◆ **AIM OF THE TASK**: Every line of the entries below from the one containing "Click the Crystal Clear track artwork" to the one containing "Given: Expand the Tasks tab dropdown arrow", both ends included, must be written out exactly. No other line belongs in the answer.

::: RECORD EXCERPTS :::

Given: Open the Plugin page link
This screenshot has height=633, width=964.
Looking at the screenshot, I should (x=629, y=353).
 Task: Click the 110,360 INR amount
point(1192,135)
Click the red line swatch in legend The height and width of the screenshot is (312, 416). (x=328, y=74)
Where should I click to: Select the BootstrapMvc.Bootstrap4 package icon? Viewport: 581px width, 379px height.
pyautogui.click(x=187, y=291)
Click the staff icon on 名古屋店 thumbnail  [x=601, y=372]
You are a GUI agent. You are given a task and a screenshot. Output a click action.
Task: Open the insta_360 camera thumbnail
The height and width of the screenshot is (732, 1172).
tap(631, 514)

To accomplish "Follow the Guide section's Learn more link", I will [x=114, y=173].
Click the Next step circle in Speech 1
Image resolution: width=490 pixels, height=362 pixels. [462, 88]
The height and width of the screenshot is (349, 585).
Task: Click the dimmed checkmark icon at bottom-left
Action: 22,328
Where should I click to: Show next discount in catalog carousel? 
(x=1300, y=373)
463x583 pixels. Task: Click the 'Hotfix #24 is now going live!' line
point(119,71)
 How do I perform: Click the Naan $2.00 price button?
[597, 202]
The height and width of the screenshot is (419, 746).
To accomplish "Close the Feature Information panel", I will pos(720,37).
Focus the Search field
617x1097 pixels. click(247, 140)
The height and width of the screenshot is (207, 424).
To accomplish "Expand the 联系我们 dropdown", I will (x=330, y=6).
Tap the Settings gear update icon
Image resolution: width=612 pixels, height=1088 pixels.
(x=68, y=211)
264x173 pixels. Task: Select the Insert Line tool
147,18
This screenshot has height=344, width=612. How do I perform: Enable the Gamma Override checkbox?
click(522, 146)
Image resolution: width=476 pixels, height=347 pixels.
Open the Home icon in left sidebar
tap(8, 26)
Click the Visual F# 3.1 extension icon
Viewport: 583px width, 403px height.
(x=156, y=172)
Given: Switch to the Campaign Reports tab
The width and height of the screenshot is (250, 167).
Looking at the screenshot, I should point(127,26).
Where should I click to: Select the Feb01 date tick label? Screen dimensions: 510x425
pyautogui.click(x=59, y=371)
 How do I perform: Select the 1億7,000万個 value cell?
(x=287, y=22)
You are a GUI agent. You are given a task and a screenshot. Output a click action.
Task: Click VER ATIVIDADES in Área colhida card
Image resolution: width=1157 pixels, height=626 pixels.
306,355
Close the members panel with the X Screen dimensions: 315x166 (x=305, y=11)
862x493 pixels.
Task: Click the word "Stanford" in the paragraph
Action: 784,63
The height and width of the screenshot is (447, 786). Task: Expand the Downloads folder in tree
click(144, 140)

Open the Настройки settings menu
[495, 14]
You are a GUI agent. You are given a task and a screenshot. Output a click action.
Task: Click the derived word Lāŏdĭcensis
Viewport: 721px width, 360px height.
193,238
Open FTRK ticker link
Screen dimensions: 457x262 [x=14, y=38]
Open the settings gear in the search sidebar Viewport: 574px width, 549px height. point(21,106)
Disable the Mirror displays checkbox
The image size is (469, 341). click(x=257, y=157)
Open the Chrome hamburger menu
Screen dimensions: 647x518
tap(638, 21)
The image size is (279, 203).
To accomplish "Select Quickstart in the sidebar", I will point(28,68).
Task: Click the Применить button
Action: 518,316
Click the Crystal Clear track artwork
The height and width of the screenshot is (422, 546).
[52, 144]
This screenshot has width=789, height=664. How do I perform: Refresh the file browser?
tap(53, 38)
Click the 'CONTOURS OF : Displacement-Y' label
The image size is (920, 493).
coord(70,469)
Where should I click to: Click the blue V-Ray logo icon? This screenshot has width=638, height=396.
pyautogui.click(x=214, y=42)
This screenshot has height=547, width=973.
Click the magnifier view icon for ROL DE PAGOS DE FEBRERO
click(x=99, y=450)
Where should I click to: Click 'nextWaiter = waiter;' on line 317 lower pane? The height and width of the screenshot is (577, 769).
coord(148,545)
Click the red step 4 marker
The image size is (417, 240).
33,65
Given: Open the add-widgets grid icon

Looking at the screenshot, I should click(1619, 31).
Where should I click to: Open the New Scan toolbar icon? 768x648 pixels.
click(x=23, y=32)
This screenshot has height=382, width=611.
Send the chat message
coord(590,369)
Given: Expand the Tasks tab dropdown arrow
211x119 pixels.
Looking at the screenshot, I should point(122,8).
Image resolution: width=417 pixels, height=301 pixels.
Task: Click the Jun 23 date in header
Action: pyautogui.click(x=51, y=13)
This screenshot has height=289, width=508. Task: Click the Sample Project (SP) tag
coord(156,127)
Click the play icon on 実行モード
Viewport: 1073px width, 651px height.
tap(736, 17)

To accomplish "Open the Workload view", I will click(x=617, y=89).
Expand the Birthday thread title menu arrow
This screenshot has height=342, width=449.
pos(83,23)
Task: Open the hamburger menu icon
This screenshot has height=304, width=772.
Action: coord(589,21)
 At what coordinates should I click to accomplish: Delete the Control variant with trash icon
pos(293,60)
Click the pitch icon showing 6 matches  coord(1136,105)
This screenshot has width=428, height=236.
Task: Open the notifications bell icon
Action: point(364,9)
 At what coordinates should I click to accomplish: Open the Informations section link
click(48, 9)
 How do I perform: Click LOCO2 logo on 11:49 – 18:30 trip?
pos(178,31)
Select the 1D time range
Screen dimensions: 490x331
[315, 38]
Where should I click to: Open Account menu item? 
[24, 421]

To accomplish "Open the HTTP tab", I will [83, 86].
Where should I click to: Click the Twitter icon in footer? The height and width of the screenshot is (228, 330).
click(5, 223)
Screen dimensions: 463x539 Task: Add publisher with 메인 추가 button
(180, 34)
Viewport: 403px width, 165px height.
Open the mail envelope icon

:::

◆ **FINISHED TASK**:
Click the Crystal Clear track artwork
The height and width of the screenshot is (422, 546).
[52, 144]
This screenshot has width=789, height=664. How do I perform: Refresh the file browser?
tap(53, 38)
Click the 'CONTOURS OF : Displacement-Y' label
The image size is (920, 493).
coord(70,469)
Where should I click to: Click the blue V-Ray logo icon? This screenshot has width=638, height=396.
pyautogui.click(x=214, y=42)
This screenshot has height=547, width=973.
Click the magnifier view icon for ROL DE PAGOS DE FEBRERO
click(x=99, y=450)
Where should I click to: Click 'nextWaiter = waiter;' on line 317 lower pane? The height and width of the screenshot is (577, 769).
coord(148,545)
Click the red step 4 marker
The image size is (417, 240).
33,65
Given: Open the add-widgets grid icon

Looking at the screenshot, I should click(1619, 31).
Where should I click to: Open the New Scan toolbar icon? 768x648 pixels.
click(x=23, y=32)
This screenshot has height=382, width=611.
Send the chat message
coord(590,369)
Given: Expand the Tasks tab dropdown arrow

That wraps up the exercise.